Protective effect of liquiritin on corticosterone-induced neurotoxicity in pc12 cells

Abstract

Purpose: To determine the protective effects of liquiritin on corticosterone-induced neurotoxicity in rat pheochromocytoma (PC12) cells. Methods: Neurotoxicity in PC12 cells was induced by different concentrations of corticosterone. Proliferation of PC12 cells was evaluated using CCK8 assay kits, while apoptosis was determined by flow cytometry. Results: The results indicate that corticosterone inhibited the proliferation of PC12 cells time-and dose-dependently. The inhibitory effect (0.2 mM) was ameliorated by liquiritin. Furthermore, the cell apoptosis rate and protein level of caspase 3 in PC12 cells induced by corticosterone were ameliorated by liquiritin (1 and 2 mg/mL) treatment. Moreover, the protective effect of liquiritin (2 mg/mL) on corticosterone induced neurotoxicity in PC12 cells was weakened by K252a (the specific TrkB inhibitor) treatment.

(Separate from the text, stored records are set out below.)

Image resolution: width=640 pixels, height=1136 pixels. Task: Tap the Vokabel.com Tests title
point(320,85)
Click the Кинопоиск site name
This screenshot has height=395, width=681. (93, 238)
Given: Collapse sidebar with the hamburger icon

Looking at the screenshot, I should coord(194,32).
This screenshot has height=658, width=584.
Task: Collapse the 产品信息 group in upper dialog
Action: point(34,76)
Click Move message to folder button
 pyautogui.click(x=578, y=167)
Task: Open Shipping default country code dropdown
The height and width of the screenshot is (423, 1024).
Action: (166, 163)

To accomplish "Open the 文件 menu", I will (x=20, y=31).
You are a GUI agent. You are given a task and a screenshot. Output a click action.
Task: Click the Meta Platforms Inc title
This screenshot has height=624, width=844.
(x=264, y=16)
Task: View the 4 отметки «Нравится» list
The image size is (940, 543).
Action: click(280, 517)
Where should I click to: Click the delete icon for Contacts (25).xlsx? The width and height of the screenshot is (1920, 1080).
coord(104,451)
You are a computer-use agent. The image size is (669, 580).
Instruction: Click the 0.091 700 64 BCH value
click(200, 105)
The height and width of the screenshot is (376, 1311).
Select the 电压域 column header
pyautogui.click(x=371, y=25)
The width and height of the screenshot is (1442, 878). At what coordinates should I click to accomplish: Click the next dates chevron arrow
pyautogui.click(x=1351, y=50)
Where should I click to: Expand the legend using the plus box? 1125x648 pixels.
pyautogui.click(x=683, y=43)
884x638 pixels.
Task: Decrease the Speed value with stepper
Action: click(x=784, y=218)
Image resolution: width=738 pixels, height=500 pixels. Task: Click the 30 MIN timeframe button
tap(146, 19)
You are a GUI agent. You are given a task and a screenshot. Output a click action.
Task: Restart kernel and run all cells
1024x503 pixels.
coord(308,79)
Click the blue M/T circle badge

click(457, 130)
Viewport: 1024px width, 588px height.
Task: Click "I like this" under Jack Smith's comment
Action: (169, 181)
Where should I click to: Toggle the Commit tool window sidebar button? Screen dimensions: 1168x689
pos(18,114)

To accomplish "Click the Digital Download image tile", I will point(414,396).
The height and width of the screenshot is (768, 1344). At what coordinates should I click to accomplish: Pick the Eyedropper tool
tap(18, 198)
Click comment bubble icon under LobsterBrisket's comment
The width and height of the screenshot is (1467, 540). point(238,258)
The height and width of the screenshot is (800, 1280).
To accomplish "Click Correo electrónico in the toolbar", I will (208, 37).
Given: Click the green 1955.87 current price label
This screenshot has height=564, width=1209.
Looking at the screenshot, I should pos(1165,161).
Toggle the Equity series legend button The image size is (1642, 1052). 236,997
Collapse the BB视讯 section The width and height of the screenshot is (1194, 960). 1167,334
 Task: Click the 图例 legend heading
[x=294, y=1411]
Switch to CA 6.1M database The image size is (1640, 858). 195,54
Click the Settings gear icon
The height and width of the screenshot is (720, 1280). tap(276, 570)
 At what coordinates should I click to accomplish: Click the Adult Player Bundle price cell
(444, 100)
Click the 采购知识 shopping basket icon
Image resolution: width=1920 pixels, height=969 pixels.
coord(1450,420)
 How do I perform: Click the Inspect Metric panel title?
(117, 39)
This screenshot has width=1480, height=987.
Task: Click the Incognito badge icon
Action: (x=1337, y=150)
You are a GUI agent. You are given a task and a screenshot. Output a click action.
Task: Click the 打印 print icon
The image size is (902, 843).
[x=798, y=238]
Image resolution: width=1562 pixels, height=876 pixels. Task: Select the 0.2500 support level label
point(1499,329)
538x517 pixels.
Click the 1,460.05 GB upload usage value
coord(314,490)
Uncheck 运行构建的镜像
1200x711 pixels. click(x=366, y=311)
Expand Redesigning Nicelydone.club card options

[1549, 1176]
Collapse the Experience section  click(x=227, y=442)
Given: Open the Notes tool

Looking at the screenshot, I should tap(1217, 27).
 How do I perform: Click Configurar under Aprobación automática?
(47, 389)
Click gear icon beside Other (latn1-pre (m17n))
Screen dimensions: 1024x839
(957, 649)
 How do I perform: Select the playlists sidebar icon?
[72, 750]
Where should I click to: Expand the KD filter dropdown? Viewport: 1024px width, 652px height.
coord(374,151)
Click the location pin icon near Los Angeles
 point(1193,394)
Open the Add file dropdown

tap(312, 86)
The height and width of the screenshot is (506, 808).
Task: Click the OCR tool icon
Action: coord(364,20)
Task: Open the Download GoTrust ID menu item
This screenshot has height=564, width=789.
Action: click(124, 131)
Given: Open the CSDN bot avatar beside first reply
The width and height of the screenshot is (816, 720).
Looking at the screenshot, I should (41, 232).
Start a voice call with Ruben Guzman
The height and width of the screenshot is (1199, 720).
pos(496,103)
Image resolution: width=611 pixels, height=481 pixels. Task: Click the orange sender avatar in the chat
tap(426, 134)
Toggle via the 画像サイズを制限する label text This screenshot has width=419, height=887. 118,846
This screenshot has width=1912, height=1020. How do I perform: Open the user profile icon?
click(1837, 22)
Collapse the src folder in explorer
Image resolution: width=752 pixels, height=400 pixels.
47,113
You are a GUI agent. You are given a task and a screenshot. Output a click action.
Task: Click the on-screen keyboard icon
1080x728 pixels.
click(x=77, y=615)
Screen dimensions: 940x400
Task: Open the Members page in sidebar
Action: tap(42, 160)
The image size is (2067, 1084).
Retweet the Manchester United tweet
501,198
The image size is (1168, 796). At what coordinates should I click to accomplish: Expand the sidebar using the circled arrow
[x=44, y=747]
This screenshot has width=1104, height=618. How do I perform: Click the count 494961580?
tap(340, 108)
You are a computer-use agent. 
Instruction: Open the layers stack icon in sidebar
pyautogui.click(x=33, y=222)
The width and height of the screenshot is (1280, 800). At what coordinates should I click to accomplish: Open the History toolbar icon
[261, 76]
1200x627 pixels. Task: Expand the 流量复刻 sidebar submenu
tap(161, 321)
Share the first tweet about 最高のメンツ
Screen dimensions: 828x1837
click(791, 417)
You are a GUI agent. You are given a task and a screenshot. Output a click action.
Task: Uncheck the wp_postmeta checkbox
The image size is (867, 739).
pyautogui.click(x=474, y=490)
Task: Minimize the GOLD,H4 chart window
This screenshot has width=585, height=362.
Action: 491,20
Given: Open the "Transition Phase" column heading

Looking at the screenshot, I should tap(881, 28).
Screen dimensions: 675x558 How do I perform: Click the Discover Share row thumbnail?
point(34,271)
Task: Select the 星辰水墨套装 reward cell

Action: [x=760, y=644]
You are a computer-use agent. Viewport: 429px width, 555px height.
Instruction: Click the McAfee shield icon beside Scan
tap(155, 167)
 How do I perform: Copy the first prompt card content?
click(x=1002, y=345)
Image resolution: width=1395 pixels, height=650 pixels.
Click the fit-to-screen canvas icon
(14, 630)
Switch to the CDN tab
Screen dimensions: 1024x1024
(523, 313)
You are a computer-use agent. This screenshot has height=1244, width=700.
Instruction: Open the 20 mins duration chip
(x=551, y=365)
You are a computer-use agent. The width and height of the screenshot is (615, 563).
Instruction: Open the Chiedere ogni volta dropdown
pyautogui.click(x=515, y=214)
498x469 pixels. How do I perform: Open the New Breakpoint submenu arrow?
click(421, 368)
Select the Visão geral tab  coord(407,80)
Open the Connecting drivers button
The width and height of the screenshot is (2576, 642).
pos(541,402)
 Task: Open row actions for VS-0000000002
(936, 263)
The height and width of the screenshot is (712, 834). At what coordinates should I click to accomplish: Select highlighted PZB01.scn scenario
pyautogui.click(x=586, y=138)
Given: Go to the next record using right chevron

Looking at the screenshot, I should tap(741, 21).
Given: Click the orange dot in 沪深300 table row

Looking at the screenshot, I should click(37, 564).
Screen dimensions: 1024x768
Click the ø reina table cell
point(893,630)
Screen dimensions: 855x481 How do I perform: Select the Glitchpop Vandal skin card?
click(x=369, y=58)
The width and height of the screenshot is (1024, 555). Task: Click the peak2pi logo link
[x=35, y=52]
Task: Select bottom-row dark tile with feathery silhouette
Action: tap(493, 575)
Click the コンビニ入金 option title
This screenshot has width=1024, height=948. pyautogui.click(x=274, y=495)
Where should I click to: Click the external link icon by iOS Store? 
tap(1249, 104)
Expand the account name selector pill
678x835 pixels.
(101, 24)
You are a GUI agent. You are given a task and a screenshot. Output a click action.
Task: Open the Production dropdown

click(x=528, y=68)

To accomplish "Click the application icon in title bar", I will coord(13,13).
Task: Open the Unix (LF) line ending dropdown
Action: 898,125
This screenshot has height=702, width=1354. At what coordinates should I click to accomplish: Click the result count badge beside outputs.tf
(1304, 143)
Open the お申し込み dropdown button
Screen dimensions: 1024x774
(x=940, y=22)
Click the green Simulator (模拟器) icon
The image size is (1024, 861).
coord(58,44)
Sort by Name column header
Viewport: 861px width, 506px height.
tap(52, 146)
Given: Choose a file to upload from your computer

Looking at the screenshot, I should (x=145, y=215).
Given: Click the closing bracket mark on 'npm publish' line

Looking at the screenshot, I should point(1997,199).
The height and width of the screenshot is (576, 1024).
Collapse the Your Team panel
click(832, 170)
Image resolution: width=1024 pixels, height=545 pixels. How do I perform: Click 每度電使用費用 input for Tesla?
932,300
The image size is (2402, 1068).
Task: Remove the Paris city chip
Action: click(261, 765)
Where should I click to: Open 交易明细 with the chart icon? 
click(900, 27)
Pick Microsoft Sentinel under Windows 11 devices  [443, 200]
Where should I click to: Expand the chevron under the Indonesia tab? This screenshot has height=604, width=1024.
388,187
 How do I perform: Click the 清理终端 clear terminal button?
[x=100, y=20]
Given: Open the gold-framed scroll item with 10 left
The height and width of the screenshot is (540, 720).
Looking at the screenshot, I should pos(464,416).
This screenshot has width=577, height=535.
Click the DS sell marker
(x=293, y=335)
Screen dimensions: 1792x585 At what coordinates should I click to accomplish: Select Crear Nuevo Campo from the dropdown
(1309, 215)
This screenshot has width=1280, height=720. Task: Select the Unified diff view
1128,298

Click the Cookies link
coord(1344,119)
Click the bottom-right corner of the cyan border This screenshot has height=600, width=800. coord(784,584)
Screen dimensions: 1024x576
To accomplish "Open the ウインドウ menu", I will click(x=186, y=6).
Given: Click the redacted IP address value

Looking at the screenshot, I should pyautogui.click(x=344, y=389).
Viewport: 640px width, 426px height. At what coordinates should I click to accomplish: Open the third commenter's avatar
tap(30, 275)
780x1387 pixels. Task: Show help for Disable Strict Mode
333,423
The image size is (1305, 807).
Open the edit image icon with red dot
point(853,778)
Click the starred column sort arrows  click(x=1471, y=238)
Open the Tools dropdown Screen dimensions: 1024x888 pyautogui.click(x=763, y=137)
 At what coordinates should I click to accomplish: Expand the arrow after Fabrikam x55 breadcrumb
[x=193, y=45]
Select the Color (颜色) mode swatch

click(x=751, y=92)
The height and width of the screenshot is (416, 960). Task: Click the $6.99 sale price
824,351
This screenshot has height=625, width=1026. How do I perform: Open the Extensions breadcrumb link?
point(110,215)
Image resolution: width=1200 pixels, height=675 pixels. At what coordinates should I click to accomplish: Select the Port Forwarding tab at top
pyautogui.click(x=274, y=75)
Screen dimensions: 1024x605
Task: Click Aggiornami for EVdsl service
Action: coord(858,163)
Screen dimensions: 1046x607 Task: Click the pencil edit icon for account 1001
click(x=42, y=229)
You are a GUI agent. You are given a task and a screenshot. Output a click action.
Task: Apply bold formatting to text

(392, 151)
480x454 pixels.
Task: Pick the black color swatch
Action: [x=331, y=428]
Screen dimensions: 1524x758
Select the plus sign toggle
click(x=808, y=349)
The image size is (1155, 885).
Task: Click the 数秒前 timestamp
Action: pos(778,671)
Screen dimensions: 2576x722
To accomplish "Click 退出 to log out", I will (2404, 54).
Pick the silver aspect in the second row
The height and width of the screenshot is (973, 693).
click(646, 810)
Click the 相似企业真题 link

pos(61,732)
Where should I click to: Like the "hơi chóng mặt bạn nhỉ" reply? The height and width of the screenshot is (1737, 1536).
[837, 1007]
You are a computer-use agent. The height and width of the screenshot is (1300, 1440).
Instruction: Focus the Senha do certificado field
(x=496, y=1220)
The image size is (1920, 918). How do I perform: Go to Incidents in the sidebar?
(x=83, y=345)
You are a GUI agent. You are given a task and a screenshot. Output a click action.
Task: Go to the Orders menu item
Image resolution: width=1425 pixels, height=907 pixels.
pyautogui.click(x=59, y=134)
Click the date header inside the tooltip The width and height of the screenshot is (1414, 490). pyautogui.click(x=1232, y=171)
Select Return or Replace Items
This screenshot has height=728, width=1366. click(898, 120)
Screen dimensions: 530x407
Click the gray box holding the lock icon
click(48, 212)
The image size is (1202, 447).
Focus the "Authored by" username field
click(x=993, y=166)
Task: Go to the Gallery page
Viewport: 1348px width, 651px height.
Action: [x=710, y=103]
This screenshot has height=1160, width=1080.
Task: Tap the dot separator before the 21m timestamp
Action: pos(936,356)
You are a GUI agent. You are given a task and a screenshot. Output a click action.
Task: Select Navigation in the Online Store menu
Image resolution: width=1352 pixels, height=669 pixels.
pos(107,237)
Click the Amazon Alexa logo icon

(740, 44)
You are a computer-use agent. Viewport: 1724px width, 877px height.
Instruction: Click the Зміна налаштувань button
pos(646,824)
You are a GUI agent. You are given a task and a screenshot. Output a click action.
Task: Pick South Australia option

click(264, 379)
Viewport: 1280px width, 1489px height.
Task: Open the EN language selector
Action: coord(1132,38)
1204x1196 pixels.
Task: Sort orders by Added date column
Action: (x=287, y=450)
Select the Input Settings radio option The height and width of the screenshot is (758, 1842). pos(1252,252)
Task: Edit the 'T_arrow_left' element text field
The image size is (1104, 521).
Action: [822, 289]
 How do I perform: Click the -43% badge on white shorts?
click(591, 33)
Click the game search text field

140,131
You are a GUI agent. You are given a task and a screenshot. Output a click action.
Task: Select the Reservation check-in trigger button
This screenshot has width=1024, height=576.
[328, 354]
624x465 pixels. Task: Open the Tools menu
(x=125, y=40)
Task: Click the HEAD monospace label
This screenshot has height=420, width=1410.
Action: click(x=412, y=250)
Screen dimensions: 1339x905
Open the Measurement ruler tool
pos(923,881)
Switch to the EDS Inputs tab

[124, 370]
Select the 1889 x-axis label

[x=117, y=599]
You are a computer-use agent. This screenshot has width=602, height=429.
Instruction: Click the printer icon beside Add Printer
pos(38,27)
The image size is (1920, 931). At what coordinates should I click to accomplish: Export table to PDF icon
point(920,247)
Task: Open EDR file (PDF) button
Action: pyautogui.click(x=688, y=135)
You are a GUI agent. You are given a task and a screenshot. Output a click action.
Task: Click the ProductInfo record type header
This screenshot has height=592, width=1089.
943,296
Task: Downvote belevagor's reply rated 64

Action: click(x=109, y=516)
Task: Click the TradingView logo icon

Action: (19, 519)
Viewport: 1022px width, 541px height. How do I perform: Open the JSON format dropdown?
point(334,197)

In addition, the protein level of brain-derived neurotrophic factor (BDNF) and (tyrosine-kinase receptor) TrkB showed a reverse trend to caspase 3. Conclusion: Liquiritin shows protective effects against neurotoxicity induced by corticosterone in PC12 cells, and these effects are exerted via up-regulating BDNF/TrkB signaling.